Interest rates have gone down

Hugh MacNally, PPM Chairman and Portfolio Manager discusses the importance of interest rates in valuation of assets as the central banks continue to increase cash rates.

Interest rates are of great importance in valuation of assets. Central banks continue to increase cash rates despite the issues that have arisen in the US regional banking sector (more on that below).

The chart to the left shows the Australian cash rate over the least year. To the right is the US cash rate over a similar period. Both show the rise from near zero to 3.85% in Australia and 5% in the US. Source: Trading Economics, FRED.

While cash rates have increased, the same is not true of both short and long terms bonds. As can be seen in the charts below the 2 year bond yields in Australia and the US are well below their recent highs and in Australia at about the same level as they were a year ago.
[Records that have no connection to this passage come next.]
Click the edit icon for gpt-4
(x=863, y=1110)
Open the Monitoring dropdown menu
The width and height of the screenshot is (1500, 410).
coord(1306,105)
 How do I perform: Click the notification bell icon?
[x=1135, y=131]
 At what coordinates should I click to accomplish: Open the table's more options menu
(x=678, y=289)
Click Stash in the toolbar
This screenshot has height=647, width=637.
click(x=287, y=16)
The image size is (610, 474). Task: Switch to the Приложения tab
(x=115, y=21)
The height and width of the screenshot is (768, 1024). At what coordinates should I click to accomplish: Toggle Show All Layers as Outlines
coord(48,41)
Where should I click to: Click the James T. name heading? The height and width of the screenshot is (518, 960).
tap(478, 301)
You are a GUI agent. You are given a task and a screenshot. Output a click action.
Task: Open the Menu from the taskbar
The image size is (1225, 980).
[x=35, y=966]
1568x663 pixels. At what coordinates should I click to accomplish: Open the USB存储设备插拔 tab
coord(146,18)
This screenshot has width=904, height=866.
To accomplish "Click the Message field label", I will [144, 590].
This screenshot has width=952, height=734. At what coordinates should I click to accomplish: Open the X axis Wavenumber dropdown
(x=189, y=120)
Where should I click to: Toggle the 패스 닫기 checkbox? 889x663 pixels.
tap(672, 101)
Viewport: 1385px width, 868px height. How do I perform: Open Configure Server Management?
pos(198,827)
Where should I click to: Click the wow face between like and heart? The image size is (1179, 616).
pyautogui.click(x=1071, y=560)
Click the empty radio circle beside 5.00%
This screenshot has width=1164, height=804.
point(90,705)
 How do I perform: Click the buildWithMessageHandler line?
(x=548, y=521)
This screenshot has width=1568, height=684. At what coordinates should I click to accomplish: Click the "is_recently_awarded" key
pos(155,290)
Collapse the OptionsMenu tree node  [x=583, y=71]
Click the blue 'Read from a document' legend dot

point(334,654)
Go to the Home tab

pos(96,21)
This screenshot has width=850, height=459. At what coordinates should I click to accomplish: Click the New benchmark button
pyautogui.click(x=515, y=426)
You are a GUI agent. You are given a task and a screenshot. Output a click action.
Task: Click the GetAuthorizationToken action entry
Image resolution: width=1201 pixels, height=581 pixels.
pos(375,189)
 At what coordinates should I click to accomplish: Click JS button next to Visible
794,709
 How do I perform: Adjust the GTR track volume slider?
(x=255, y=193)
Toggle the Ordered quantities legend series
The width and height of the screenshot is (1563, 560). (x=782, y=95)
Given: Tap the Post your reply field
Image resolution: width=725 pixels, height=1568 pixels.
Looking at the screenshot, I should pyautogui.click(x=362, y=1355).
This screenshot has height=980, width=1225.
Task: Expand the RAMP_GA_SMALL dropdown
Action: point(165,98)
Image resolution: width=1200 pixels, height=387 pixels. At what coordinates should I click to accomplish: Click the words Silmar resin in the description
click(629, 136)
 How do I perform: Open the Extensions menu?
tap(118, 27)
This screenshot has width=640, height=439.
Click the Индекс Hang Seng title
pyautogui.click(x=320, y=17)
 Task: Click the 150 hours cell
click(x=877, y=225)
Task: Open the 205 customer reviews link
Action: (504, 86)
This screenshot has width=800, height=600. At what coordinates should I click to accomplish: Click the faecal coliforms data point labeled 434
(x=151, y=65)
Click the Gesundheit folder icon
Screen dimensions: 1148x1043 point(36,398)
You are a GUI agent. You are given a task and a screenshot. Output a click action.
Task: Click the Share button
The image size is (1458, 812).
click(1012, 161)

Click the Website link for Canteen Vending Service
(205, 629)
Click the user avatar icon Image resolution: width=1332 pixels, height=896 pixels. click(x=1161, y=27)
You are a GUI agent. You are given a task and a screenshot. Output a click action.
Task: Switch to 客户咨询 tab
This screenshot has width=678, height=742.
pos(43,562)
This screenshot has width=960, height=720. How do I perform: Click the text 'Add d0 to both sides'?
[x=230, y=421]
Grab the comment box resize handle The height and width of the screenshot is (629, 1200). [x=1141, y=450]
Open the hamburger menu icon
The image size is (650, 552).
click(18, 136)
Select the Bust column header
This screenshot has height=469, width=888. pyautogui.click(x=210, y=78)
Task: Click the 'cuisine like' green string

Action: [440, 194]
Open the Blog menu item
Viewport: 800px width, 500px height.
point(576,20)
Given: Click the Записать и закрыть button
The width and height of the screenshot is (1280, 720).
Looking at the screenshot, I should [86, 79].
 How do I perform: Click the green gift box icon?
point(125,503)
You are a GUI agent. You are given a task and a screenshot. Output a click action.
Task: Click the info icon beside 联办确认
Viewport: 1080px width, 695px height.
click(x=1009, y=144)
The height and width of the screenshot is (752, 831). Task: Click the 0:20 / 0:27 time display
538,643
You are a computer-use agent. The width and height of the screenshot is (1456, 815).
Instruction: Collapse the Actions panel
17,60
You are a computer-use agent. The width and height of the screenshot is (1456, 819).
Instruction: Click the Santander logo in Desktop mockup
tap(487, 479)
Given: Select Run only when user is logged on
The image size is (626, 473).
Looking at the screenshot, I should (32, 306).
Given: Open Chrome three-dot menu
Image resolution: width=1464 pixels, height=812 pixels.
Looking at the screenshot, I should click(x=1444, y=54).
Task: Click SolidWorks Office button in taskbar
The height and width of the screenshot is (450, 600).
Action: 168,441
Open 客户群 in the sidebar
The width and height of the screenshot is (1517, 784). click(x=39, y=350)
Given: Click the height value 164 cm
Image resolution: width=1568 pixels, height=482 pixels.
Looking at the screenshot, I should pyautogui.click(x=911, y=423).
In the US they are the same as they were in September 2022.

Source: DR Horton Q4 2022 Report

It could be interpreted that the market’s view is that inflationary pressures are coming under control and that in a reasonably short period of time they will be considerably lower. In the major league (the US) the 2 year Note yield is over 1% below the cash rate. The usual caveats apply; its foolhardy to predict economic outcomes, although betting against central banks give you better odds. (As a left of field comment, one might ask why the setting of interest rates does not go the way of fixed currencies, which were freed to set their own level (in Australia) 50 years ago. Would anyone go back to a managed exchange rate? The history of Governments setting prices and wages is uniformly awful, why should it be any better for interest rates (the price of money). The RBA Governor might like to be relieved of the impossible task of setting rates.

Back to latest victim of interest rate policy, the US regional banking sector. The price of bank stocks has come down in response to the failure of Silicon Valley Bank and a number of other regional banks, however, we think that the problem is narrowly confined and does not apply to Australian banks or indeed the major global banks in the US and the UK.

The problem for the regional banks arose out of the long duration of US mortgages, which are fixed for long periods (up to 20 and 30 years) together with investment of un-lent deposits in securities of long duration. Mostly the assets were of high quality, however, the liquidity mismatch became terminal when online withdrawals went viral.It is a cautionary tale when a 50-year-old bank with a spotless history of prudent lending is destroyed in a matter of days by online deposit withdrawal. It brings a new meaning to being cancelled! (The late Sir Les Patterson was not alone).

Interest rate rises discriminate; while for the mortgage holder, they cut household budgets and adversely affect consumption, for the unmortgaged (that is about 50% of Australian houses) they have little effect, or in the case of retirees with cash the household budget improves. Gone are the complaints that the bank pays them nothing for their deposits (if that is still the case perhaps, they should call their advisor for a better deal). Additionally, if they own an investment property there has been a tidy jump in rents.

The Bank of Mum & Dad is doing pretty well from the control of a scarce resource (housing) and cash on deposit. Not to mention their super has had a cracking FY2023 so far. Perhaps discretionary spending stocks with 50+ customers might be worth a look. A trip to Harvey Norman* or JB HiFi* for a new plasma TV and a new couch to watch it from? Or a cruise/tour bought from Hello World*? That’d be giving central bankers the bird.

Our contention is that using broad economic predictions as an investment tool misses the subtleties and variations important in investing. They also have completely the wrong timeframe; Recessions tend to be short, so if you are pessimistic, you have to be nimble to change course at the right time – often a difficult thing as bottoms mostly occur when the news is most bleak.
*The author is CIO of Private Portfolio Managers, which holds these stocks in its domestic portfolios.